JTC1/SC22/WG21 N1824

n1824=05-0084 Extending Aggregate Initialization
2005-06-27

Alisdair Meredith [alisdair.meredith@uk.renaultf1.com]

Motivation
----------

Aggregate initialization is a useful feature of C and C++.  However, it comes with some restrictions that quickly limit its usefulness for C++, confuse newcomers to the language and often leads to silent undefined behaviour when the rules are broken.(1)

Some motivating examples will help the discussion

// Declare some aggregate types
struct Foo
{
  double a;
  double b;
};

struct TwoFoo
{
  Foo x;
  Foo y;
};


Foo f = { 1, 2 };
TwoFoo f2 = { 1, 2, 3 };       // f2 == {1,2} {3,0}
TwoFoo g2 = { { 1 } , 2, 3 };  // g2 == {1,0} {2,3}


This is all familiar today.
However, problems occur when you try to initialise aggregates in other contexts

struct derived : Foo
{
  TwoFoo member;

  derived();  // How can we initialize here?
};

TwoFoo test( Foo p1, Foo p2 ) // How can we call this?
{
  TwoFoo result;
  result.x = p1;
  result.y = p2;
  return  result;  // Why could I not return temporary, enabling RVO?
}


std::auto_ptr< Foo > pFoo( new Foo );  // How can I initialize this?

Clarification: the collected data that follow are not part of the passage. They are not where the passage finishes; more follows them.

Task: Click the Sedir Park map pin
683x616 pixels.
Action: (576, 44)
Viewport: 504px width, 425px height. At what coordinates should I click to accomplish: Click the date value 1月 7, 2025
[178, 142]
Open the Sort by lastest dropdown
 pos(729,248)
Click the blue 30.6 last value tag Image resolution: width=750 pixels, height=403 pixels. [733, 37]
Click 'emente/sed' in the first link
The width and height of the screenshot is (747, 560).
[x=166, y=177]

Note that doubles make for particularly motivating examples, as un-initialized they can easily contained trapped values such as signalling NaNs.


Possible Solutions
------------------

All these problems can be solved by defining a constructor for the aggregate classes.  However, this has several problems:

i/  The class ceases to be an aggregate, so earlier initializations fail.

And for these specific examples where all data members are also PODs

ii/ The struct is no longer compatible with C, although this can be worked around with the preprocessor.
iii/ class no longer qualifies as a POD
iv/ class no longer qualifies to be used as a union member


So we are left looking for an extension to the language that would solve these problems without breaking existing programs.  There are 3 obvious avenues to explore:

i/ Throw away the concept of aggregates, PODs etc. and find a new way to describe that part of the type system and initialization.
This is quite a radical solution, but not entirely without merit.  But there is no guarantee it will produce a better answer, and somewhat larger in scope than the problem this paper addresses.  We will put this idea on the side for now.

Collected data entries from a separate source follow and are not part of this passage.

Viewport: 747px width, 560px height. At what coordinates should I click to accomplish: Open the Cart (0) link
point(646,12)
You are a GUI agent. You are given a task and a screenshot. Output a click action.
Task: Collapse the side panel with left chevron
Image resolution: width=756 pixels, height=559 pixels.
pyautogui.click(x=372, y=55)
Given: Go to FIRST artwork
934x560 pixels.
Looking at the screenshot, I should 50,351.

ii/ Permit constructors (with some restrictions) in aggregates / PODs / union-members
If a constructor has no side effect beyond directly initializing members, it should not cause problems for the issues that aggregates / PODs / union-membership address.  However, the constructors must be implemented inline and in the class definition, or else it would not be possible to diagnose if a class had aggregate-friendly constructors or not.  It does cause incompatibility with C.  It will also be very confusing for the non-expert why some classes with constructors can be used safely, and other can't.
It is not clear that this direction will produce fewer problems than it solves.


iii/ [The proposal] Forward 'constructor argument lists' as aggregate initializers 
One of the less well understood features of aggregates is that while they have implicitly declared default constructors, it is impossible to call them.  Aggregates are either default initialized by default initializing each member, or value initialized by value initializing each member.  Any attempt to call the constructor will result in one of the two cases above.  [Checked: This included placement new calls]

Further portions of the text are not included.